Per gli alpinisti e i climber che vivono più lontano dalle montagne, il sacrificio è stato molte volte maggiore. Francesco Piacenza, uno dei più attivi esponenti dell’alpinismo anconetano (anche lui un accademico del Cai), racconta: «Fin da subito mi sono messo il cuore in pace. La scorsa primavera ho pianificato un programma di allenamenti casalingo, con una trave e una sbarra da muro a muro, in vista dell’estate, oltre a molta corsa nei dintorni di casa. Devo dire che questi due mesi di allenamenti forzati mi sono stati utili, nei mesi estivi ero molto in forma». Nell’ultimo periodo, caratterizzato dai colori delle regioni, Francesco ha frequentato qualche falesia, «ma non ho potuto fare molto, ci si è messo spesso anche il meteo avverso. Le Marche, come le altre regioni adriatiche, sono esposte alle perturbazioni che vengono dalla Russia e dai Balcani. Solitamente noi alpinisti marchigiani scavalliamo in Umbria, cosa che con le restrizioni degli ultimi mesi non abbiamo potuto fare. Anche in quest’ultimo periodo mi sono, diciamo così, rassegnato.

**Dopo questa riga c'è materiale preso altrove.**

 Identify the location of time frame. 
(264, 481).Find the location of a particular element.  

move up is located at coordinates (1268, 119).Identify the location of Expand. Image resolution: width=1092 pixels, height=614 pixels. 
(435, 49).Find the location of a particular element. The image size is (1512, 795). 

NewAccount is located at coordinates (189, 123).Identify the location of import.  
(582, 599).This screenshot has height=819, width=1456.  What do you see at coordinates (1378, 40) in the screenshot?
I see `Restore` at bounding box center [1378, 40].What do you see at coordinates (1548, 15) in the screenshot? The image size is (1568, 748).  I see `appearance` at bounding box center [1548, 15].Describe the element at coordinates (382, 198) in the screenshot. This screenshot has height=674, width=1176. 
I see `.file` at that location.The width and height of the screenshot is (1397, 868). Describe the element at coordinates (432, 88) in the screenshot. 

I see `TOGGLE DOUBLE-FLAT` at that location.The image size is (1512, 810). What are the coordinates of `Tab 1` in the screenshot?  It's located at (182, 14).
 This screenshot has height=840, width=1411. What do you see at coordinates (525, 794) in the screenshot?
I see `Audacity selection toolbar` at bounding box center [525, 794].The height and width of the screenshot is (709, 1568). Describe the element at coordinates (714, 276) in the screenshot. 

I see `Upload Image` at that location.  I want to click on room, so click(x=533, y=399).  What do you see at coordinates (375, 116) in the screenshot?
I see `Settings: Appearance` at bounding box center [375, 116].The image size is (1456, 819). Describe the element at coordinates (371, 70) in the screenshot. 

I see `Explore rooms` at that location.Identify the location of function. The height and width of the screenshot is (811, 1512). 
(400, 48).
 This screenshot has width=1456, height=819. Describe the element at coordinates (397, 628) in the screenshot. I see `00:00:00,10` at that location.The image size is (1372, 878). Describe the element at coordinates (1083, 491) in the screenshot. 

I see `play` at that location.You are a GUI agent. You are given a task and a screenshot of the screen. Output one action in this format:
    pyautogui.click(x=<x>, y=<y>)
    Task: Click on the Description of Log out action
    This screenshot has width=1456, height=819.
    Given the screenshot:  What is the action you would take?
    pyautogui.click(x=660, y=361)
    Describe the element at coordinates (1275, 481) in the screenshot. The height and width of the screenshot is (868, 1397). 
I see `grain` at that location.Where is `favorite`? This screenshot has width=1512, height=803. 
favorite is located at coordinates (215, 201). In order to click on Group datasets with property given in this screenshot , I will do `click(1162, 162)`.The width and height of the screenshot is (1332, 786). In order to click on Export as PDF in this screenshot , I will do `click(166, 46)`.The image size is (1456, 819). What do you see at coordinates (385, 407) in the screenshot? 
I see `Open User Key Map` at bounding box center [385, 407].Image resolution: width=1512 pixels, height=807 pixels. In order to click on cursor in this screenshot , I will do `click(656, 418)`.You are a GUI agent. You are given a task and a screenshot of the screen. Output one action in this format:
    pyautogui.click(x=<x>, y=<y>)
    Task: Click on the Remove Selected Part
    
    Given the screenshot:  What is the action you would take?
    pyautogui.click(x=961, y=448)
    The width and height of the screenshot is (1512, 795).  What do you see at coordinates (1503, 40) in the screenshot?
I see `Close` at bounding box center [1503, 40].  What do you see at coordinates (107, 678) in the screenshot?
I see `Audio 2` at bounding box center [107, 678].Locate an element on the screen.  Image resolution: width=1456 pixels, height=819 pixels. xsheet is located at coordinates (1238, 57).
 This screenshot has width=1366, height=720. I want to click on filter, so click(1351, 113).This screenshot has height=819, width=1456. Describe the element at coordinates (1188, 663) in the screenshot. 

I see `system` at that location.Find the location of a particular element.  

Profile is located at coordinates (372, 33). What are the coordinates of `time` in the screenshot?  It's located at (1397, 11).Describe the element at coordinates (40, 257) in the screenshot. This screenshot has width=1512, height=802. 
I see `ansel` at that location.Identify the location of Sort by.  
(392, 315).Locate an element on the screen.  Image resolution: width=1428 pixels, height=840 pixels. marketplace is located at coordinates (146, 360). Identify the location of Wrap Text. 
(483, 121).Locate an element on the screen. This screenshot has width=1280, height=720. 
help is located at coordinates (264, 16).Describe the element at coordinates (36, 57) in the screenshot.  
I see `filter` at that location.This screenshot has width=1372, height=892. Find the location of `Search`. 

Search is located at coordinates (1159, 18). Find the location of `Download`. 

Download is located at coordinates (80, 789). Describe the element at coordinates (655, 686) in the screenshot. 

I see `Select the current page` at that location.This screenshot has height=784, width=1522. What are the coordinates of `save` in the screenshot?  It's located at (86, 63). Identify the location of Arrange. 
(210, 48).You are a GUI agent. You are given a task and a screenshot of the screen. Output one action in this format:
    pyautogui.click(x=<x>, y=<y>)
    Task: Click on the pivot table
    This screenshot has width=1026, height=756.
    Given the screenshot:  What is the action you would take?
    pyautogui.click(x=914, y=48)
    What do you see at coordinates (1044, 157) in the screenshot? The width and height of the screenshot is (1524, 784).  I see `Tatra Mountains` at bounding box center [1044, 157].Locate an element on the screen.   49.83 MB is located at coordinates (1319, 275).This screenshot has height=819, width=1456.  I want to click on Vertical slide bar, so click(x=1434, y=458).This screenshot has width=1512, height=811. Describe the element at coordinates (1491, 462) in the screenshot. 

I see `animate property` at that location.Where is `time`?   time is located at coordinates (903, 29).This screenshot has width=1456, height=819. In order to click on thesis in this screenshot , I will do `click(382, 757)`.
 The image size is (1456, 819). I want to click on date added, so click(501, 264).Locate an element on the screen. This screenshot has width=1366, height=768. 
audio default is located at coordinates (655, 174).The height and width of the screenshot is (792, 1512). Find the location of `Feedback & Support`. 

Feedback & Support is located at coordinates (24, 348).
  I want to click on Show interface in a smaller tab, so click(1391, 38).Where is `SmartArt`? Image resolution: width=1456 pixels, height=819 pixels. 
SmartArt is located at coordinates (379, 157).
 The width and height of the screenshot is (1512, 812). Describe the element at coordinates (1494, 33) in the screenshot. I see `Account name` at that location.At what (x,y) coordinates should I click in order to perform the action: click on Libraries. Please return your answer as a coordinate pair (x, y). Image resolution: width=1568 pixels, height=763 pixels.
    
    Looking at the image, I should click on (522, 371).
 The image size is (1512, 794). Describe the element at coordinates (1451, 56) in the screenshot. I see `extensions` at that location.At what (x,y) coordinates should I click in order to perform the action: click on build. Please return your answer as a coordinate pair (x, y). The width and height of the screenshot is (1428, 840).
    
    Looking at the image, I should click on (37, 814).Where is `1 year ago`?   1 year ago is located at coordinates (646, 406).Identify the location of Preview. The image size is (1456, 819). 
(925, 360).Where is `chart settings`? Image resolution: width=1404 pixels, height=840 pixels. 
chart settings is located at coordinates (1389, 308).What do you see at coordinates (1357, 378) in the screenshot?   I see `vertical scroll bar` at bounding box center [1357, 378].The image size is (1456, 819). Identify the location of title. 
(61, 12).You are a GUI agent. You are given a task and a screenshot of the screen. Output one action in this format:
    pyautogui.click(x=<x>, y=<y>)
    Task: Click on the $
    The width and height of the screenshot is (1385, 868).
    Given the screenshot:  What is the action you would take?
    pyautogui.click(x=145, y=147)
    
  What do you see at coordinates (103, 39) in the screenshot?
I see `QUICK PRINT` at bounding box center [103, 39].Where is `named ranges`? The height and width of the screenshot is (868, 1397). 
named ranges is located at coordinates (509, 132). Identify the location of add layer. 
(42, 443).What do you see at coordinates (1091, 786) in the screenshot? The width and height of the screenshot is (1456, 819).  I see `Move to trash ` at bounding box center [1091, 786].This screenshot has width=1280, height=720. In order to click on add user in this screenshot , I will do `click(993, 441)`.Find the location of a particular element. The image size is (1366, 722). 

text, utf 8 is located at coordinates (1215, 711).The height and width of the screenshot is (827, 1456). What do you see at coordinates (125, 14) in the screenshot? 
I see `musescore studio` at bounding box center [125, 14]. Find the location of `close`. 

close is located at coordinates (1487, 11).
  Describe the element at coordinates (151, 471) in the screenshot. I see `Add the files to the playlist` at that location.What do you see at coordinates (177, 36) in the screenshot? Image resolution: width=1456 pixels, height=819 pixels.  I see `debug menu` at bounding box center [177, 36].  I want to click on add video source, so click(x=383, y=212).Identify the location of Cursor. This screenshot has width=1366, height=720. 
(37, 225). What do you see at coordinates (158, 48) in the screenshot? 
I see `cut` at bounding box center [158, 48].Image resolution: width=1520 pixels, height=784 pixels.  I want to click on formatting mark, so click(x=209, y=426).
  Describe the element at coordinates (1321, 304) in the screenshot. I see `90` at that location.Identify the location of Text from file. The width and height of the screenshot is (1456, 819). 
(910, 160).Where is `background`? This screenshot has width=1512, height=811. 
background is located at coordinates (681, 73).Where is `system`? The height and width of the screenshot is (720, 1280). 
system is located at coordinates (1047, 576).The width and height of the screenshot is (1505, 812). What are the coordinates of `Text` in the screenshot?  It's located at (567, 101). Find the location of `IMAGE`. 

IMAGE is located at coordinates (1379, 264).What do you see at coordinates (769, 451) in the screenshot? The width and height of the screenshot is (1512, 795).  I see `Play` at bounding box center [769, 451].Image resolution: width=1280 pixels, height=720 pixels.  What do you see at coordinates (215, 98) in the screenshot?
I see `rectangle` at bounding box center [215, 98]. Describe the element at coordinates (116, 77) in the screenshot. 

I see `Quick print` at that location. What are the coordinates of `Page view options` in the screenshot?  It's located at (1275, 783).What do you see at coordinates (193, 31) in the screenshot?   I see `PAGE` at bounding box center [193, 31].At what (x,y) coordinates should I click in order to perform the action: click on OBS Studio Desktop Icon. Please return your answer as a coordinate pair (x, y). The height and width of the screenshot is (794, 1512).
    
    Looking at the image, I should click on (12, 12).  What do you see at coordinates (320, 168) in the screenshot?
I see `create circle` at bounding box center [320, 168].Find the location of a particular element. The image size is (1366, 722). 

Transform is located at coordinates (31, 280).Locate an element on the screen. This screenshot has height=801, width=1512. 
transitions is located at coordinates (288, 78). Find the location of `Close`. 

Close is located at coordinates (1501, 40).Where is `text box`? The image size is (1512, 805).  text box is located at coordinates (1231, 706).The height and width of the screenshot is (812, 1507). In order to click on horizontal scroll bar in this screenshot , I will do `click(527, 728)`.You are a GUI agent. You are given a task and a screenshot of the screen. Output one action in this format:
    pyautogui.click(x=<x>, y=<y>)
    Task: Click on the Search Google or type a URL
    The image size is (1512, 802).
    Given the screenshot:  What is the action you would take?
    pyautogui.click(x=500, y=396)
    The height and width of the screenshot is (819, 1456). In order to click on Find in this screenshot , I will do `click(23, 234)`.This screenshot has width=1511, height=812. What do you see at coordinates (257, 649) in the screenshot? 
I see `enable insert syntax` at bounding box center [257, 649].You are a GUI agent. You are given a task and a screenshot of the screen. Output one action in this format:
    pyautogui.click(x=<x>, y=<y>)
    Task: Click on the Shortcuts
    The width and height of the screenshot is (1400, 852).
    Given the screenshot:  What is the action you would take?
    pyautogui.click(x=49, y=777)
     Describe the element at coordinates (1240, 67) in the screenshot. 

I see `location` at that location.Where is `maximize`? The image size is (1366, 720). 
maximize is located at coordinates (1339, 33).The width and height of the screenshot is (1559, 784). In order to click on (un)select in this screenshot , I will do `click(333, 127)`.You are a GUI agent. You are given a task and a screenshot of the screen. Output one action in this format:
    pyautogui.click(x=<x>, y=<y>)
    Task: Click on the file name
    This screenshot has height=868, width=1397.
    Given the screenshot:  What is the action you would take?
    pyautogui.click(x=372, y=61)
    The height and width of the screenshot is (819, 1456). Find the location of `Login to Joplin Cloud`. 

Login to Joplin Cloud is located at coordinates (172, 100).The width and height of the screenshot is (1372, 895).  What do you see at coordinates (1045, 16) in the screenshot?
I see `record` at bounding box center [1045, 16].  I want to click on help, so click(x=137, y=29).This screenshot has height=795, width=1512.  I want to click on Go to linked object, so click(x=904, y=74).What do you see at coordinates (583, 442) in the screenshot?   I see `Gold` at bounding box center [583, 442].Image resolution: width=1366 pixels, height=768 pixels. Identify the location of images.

Oltre agli esercizi dentro casa, mi sono esercitato su un muro di arrampicata allestito in una caserma dei Vigili del fuoco di Ancona».

Maistrello_via Fuori di linea+ Penna bianca Sojo Bostel, Valdastico

Ivo Maistrello sulla via “Fuori di linea” sul Sojo Bostel (Valdastico) © Luca Giovannini

Falesie e scialpinismo vicino casa in attesa di tempi migliori

Dal canto suo Ivo Maistrello (altro accademico), di Schio (VI), ha dovuto rinunciare agli allenamenti in palestra. Nel suo curriculum vanta scalate sulle Dolomiti, sul Monte Bianco, in Corsica, nelle Gorges du Verdon, in Spagna, Turchia e Grecia, fino ad arrivare alla Yosemite Valley. «Ma quest’anno mi sono dovuto spesso accontentare della piccola falesia di Contrada Rossi, ai piedi del Monte Novegno. In quest’ultimo inverno ho poi praticato molto lo scialpinismo sulle montagne vicino casa. Ho sempre rispettato regole, ho preso il periodo per quello che è, cogliendo le occasioni che avevo con buonsenso civico. Adesso speriamo in tempi migliori».